Façades identiques Boulevard Briand et Front de Mer, plus grande variété par exemple pour l’ilot 19  délimité par les rue Notre Dame (unités 1 et 2), rue Gambetta (unités 4 et 5), rue des Bains, rue Pierre Loti (unité 3). 

Ci-dessous le schéma pour l’ilot 19.

Les îlots destinés à des maisons individuelles ou petits immeubles 

 

Ici par exemple l’ilot N 91, chaque sinistré se voit attribué une parcelle, sur ce plan le nom du bénéficiaire est noté sur sa parcelle. 

Sur cet exemple, les parcelles attribuées ont souvent été reprises à partir du cadastre ancien, et dans ces rues peu modifiées les propriétaires ont pu reconstruire, à peu près, sur leur terrain d’avant-guerre. Ici pas de chef d’îlot, pas non plus d’unité d’architecte, chaque propriétaire a pu choisir son architecte, on peut compter au moins une dizaine d’architectes pour cet îlot. Cependant les permis de construire étaient instruits par le MRU, et une certaine unité pouvait être instituée.
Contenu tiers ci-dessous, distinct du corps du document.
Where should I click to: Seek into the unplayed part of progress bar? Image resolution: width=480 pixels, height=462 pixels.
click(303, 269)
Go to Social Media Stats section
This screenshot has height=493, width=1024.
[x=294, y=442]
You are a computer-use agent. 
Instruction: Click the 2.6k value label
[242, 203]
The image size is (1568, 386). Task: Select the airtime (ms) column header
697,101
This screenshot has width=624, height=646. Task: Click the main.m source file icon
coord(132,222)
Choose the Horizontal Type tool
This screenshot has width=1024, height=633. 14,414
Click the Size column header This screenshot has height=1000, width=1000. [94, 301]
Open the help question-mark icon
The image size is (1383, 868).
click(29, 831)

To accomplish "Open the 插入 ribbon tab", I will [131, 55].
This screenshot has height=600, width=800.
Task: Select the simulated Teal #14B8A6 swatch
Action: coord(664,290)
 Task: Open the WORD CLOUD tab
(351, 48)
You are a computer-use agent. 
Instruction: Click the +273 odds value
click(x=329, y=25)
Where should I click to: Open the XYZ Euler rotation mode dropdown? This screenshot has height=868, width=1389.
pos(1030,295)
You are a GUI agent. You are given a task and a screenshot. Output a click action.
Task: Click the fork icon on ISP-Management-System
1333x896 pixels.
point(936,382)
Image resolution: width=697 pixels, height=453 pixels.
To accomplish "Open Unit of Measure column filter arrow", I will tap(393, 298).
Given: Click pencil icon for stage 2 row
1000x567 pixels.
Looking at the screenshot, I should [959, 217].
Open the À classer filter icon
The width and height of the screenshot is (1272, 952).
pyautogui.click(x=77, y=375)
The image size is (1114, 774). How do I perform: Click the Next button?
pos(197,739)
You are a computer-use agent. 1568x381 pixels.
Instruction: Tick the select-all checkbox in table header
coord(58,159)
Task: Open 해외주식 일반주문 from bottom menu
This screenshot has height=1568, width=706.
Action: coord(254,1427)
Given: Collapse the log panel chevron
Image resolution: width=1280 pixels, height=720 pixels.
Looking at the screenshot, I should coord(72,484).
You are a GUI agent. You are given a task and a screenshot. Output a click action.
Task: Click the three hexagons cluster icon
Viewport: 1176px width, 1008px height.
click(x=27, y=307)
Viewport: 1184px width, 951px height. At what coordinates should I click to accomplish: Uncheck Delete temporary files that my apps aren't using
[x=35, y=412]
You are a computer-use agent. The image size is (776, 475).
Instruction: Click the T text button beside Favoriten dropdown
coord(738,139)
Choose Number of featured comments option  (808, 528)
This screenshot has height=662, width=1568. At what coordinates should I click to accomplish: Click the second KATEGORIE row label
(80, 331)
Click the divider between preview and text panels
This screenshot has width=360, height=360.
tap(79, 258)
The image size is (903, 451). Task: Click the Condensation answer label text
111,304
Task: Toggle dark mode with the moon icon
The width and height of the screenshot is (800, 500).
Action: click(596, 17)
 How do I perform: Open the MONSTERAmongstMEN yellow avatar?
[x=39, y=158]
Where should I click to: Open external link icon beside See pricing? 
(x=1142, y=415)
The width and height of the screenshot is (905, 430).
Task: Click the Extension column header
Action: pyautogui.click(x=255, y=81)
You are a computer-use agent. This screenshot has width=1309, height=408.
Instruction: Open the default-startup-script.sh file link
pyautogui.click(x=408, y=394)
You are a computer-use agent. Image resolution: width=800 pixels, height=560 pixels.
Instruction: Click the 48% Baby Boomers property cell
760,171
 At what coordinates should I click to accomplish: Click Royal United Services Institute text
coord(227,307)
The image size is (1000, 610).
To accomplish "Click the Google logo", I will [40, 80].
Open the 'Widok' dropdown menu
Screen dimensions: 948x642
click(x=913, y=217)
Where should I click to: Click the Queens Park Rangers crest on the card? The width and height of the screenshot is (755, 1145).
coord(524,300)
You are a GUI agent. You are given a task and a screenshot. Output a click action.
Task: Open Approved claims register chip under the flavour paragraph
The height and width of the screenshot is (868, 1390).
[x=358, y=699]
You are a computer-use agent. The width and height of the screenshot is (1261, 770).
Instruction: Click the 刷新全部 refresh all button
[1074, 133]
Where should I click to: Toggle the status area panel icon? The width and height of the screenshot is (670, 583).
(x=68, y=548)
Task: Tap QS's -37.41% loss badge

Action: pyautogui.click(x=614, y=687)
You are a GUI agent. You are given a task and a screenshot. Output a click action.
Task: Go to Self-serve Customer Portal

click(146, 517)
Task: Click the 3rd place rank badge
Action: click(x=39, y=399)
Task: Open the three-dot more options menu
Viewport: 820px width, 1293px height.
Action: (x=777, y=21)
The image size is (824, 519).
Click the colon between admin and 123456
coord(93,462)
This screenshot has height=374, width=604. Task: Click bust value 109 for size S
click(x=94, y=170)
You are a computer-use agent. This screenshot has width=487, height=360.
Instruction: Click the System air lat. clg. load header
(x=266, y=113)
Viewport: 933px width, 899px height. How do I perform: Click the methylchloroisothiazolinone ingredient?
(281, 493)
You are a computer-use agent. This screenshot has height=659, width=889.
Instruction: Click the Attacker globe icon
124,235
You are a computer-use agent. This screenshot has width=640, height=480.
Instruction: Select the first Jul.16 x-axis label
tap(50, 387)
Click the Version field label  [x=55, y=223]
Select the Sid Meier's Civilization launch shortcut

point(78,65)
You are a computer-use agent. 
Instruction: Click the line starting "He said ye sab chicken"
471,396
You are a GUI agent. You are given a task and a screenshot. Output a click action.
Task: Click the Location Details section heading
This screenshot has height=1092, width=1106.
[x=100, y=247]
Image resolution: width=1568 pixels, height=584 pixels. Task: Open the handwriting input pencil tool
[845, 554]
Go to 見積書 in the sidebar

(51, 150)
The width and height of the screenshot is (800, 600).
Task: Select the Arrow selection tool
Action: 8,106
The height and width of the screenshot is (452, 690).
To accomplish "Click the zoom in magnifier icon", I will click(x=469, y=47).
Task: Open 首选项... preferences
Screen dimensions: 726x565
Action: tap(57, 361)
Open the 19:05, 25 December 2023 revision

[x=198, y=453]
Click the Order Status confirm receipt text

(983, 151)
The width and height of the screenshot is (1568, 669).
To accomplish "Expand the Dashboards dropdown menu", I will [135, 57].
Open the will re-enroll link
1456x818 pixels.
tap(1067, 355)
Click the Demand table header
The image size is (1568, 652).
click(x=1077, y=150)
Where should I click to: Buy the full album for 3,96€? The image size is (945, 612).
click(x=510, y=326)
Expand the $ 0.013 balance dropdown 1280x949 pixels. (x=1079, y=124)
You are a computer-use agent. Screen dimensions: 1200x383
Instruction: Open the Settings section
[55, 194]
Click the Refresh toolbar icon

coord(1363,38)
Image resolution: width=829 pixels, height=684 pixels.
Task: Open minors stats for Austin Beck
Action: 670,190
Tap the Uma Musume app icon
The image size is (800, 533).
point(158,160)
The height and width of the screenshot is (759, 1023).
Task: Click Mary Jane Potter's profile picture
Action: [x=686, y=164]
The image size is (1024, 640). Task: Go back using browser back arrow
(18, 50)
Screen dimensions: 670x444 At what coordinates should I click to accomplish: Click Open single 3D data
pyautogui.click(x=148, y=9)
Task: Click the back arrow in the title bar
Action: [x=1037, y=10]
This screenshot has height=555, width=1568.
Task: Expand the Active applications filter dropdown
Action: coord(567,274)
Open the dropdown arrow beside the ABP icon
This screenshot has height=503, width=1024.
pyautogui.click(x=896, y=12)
îlot 91 entre la rue du printemps et la rue des moulins

Les îlots d’immeubles collectifs 

 

Dans ces immeubles, les sinistrés  se sont vus attribuer un ou plusieurs appartements, selon le montant du bien sinistré. C’est le cas du boulevard Briand, du Front de Mer, de la Résidence des Congrès. Dans ces cas les sinistrés se sont retrouvés dans des lieux et des biens ne correspondant pas du tout à leurs anciens biens.Les sinistrés étaient souvent regroupés dans des associations qui les représentaient auprès des autorités.

 

Tout ce travail de plans d’urbanisme, de remembrement, de définition des îlots, de calcul du montant des sinistres a pris beaucoup de temps.

Les permis de construire pour le boulevard Briand, par lequel la reconstruction a commencée, sont de 1948, ou 1949, les Royannais se plaignaient qu’en 1950 la reconstruction était à peine en son début.